Bulgarians appear to have taken to preferential voting with a passion, with more than third who voted in the country’s October 5 elections using their right to re-arrange the order of candidates of the party of their choice. Going by provisional figures released by the Central Election Commission, about 34 per cent of those who voted exercised preferential voting – more than 1.1 million people. Preferential voting was brought into Bulgarian law by the rewritten Election Act that was approved in March 2014. Voters’ first chance to use it was in Bulgaria’s May 2014 European Parliament elections, with the most celebrated case involving the Bulgarian Socialist Party. In the May vote, then-party leader Sergei Stanishev was shoved down the list to be replaced by the candidate who was 15th on the list. Momchil Nekov, hitherto obscure, became the toast of those amused by the BSP’s misfortunes.
Because the BSP’s ballot number in the May EP elections was 15, the party at the time sought to ascribe the phenomenon to voter confusion about how to use the system, implying that people had a mistake marking “15” twice only because they wanted to make it clear they were voting BSP. This led it to be known as the “15/15 phenomenon”.

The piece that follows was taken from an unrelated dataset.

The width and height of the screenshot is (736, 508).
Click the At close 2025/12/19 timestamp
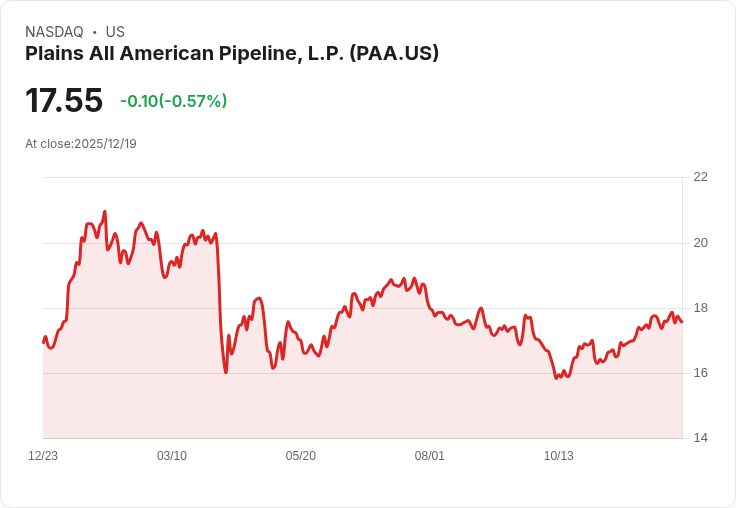pyautogui.click(x=81, y=144)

However, whatever the truth of the BSP claims, in another case in May, it seemed that no mistake was involved. On the Reformist Bloc ballot, voters for the centre-right alliance of five parties displaced the number one candidate on the ticket, Meglena Kouneva, replacing her with Svetoslav Malinov, who had been second on the list. With the bloc winning only one MEP seat, it went to Malinov.